Give again the entries below exactly, beginning at the first line and ending at the line with "The height and width of the screenshot is (509, 763).".

┌─ Material for this exercise

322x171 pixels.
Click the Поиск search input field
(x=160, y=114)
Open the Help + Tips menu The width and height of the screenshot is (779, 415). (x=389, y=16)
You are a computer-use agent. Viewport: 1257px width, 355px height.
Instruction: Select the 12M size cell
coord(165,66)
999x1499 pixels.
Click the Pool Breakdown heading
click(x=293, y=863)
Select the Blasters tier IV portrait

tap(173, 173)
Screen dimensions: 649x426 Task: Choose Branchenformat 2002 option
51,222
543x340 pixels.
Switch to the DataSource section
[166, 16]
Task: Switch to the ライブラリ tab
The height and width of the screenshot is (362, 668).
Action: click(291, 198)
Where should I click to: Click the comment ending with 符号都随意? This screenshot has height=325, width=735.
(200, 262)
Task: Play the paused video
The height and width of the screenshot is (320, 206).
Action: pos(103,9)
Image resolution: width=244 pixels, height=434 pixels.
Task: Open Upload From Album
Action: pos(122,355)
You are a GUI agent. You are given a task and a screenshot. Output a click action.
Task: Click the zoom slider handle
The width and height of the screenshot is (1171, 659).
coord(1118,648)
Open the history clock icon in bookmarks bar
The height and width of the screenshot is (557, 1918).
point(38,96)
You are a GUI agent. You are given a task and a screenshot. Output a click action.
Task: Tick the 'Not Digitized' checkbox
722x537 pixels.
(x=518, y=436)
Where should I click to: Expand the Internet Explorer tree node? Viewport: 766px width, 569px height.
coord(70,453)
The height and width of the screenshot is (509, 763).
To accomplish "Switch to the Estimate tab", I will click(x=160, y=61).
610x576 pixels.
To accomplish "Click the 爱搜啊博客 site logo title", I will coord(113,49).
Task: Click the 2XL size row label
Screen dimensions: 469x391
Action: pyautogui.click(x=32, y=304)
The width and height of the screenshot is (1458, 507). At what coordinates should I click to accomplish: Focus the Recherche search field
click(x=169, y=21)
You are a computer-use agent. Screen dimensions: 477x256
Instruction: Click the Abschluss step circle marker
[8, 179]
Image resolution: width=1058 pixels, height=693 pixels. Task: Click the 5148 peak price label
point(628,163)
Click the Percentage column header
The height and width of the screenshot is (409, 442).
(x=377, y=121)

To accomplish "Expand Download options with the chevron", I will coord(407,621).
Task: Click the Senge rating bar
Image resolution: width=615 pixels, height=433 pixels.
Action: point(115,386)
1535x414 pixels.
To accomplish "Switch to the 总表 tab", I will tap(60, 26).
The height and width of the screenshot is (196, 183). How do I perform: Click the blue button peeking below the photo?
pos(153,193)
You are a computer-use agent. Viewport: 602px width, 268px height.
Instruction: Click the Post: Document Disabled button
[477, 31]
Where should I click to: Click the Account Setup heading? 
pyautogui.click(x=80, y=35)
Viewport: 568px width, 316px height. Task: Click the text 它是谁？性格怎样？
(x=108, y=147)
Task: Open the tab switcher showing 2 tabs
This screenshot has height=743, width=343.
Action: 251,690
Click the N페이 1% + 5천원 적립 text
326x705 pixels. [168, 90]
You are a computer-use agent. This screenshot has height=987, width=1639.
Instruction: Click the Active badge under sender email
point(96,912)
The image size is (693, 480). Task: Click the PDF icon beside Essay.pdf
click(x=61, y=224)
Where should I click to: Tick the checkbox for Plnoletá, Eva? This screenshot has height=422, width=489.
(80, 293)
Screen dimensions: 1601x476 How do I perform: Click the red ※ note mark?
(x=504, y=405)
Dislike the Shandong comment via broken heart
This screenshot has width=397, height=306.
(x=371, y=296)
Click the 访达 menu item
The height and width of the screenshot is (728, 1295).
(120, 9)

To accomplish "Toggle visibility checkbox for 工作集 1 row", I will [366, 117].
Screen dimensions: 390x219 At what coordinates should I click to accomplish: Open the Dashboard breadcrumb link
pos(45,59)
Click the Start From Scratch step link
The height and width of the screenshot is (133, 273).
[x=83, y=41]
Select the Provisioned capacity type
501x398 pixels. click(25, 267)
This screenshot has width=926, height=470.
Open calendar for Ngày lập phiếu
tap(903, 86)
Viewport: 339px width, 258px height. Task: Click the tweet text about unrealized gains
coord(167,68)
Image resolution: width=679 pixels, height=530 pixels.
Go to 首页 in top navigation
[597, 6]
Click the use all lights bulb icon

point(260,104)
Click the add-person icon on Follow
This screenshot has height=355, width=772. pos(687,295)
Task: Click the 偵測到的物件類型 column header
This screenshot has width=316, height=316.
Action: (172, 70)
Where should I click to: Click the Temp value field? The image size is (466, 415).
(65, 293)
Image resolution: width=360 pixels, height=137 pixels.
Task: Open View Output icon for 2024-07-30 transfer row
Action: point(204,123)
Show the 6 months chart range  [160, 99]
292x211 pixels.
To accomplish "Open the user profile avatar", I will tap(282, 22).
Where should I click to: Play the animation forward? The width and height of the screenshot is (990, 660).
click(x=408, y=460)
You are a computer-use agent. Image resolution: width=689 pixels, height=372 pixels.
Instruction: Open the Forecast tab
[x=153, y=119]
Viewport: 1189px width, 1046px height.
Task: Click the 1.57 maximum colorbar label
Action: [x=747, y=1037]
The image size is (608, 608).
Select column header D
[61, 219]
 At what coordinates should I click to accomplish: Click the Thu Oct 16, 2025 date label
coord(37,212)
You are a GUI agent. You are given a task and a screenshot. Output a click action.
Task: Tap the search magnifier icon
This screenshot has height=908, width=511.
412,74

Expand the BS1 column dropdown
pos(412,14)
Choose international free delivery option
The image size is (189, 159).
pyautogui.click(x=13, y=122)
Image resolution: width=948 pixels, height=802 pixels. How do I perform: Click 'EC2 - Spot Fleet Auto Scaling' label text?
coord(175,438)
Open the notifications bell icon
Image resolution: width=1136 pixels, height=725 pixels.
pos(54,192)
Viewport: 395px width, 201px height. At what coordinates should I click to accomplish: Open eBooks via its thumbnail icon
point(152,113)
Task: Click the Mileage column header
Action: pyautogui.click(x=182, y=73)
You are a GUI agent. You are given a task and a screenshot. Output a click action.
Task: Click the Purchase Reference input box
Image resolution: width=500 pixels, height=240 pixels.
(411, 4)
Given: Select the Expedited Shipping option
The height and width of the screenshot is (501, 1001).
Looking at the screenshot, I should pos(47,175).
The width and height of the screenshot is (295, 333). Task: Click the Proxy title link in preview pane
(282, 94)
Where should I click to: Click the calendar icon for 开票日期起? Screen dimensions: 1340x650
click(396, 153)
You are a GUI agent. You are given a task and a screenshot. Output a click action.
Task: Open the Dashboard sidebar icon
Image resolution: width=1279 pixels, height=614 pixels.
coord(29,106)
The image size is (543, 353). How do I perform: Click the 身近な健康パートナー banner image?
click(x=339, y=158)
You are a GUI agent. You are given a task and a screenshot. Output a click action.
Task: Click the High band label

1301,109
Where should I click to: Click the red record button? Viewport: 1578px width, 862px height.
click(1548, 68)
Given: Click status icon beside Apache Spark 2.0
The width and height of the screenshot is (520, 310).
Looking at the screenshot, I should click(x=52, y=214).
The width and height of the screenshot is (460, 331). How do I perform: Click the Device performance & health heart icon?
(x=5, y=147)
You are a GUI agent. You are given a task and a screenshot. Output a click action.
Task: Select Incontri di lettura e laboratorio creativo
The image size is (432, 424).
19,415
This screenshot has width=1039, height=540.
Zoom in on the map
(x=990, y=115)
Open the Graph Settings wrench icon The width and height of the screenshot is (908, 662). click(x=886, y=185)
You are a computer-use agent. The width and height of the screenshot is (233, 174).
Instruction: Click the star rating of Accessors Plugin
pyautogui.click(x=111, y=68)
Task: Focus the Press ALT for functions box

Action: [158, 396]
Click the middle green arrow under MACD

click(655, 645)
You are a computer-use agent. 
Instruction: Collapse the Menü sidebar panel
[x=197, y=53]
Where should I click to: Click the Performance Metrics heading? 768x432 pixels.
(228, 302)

└─

Written solution —
322x171 pixels.
Click the Поиск search input field
(x=160, y=114)
Open the Help + Tips menu The width and height of the screenshot is (779, 415). (x=389, y=16)
You are a computer-use agent. Viewport: 1257px width, 355px height.
Instruction: Select the 12M size cell
coord(165,66)
999x1499 pixels.
Click the Pool Breakdown heading
click(x=293, y=863)
Select the Blasters tier IV portrait

tap(173, 173)
Screen dimensions: 649x426 Task: Choose Branchenformat 2002 option
51,222
543x340 pixels.
Switch to the DataSource section
[166, 16]
Task: Switch to the ライブラリ tab
The height and width of the screenshot is (362, 668).
Action: click(291, 198)
Where should I click to: Click the comment ending with 符号都随意? This screenshot has height=325, width=735.
(200, 262)
Task: Play the paused video
The height and width of the screenshot is (320, 206).
Action: pos(103,9)
Image resolution: width=244 pixels, height=434 pixels.
Task: Open Upload From Album
Action: pos(122,355)
You are a GUI agent. You are given a task and a screenshot. Output a click action.
Task: Click the zoom slider handle
The width and height of the screenshot is (1171, 659).
coord(1118,648)
Open the history clock icon in bookmarks bar
The height and width of the screenshot is (557, 1918).
point(38,96)
You are a GUI agent. You are given a task and a screenshot. Output a click action.
Task: Tick the 'Not Digitized' checkbox
722x537 pixels.
(x=518, y=436)
Where should I click to: Expand the Internet Explorer tree node? Viewport: 766px width, 569px height.
coord(70,453)
The height and width of the screenshot is (509, 763).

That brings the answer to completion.